In addition, certain amounts in the 1999 financial statements have been
reclassified to conform to the 2000 presentation. The unaudited consolidated
financial statements should be read in conjunction with the audited consolidated
financial statements and footnotes included in our annual report on Form 10-K
for the year ended December 31, 1999. In the opinion of management, all
adjustments and normal recurring accruals considered necessary for a fair
presentation of the results for the interim period have been included. The
interim results reflected in the unaudited consolidated financial statements are
not necessarily indicative of expected results for the full year.

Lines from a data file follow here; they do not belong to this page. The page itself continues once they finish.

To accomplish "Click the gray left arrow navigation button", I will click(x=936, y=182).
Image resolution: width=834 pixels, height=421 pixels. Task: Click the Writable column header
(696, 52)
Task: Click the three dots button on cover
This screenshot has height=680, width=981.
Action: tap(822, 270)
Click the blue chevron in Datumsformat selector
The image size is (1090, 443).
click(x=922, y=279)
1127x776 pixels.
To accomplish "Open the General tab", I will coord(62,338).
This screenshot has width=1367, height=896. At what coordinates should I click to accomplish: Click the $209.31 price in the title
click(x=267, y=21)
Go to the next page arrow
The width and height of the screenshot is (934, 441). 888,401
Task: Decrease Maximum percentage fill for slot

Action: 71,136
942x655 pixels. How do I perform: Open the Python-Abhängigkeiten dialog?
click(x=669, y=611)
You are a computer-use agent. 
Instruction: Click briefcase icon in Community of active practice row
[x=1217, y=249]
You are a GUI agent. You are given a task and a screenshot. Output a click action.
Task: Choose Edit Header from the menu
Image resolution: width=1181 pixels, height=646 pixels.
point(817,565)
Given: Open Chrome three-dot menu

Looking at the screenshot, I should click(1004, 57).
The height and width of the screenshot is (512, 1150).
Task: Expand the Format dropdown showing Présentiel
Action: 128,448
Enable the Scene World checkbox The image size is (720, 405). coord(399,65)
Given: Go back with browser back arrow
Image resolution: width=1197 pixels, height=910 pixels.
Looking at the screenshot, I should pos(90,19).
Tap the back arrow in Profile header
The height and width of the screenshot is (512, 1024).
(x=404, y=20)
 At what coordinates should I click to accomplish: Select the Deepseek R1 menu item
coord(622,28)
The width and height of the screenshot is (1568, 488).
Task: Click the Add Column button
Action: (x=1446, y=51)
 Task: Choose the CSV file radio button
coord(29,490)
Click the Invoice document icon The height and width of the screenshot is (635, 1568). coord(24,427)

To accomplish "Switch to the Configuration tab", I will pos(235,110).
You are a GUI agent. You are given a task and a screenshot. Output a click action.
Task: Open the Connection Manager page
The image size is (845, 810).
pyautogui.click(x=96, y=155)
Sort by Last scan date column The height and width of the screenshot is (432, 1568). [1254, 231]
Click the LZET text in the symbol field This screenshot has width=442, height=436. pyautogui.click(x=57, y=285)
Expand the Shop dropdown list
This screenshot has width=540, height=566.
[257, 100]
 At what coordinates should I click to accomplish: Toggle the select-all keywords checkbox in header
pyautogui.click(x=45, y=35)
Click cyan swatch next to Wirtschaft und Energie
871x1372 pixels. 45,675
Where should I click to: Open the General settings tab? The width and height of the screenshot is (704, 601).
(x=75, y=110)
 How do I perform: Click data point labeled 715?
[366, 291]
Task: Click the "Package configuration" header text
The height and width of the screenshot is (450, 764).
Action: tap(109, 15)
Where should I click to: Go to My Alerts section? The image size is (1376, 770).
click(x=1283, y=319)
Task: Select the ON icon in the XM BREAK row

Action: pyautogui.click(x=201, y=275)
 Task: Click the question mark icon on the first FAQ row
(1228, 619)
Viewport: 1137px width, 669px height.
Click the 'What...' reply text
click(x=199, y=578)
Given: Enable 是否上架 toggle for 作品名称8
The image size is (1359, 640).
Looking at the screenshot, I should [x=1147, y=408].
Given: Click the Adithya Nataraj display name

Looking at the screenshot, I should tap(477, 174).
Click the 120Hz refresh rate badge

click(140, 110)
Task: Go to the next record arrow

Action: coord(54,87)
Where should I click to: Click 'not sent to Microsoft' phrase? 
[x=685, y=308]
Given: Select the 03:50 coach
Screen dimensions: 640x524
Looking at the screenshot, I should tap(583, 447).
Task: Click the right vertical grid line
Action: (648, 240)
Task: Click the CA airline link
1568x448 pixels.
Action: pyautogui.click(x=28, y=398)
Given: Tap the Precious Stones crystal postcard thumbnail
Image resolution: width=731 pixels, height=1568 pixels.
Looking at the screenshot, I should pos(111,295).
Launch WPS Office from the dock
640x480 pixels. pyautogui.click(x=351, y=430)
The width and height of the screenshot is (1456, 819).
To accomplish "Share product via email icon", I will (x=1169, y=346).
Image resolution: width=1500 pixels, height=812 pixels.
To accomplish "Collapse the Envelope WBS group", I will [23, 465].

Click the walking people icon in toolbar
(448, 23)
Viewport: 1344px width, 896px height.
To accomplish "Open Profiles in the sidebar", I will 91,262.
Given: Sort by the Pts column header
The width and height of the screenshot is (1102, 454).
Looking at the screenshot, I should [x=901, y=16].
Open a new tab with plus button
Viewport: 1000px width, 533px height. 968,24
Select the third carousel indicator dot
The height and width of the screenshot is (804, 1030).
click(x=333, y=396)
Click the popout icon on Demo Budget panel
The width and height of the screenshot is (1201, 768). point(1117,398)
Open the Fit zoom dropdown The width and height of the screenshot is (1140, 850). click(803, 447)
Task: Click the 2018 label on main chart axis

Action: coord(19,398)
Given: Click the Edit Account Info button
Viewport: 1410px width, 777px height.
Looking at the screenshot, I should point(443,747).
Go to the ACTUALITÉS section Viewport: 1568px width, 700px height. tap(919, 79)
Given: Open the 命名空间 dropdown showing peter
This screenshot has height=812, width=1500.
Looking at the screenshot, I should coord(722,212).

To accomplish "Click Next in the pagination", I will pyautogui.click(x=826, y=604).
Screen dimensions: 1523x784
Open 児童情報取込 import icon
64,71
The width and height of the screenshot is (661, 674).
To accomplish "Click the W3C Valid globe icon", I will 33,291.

                                       5


                       COAST RESORTS, INC. AND SUBSIDIARY
                   NOTES TO CONSOLIDATED FINANCIAL STATEMENTS

NOTE 2 - LONG-TERM DEBT

   Long-term debt consists of the following as of March 31, 2000 and December
31, 1999:




                                                                                    March 31,
                                                                                2000 (unaudited)         December 31, 1999
                                                                              --------------------     --------------------
                                                                                                
                                                                                             (in thousands)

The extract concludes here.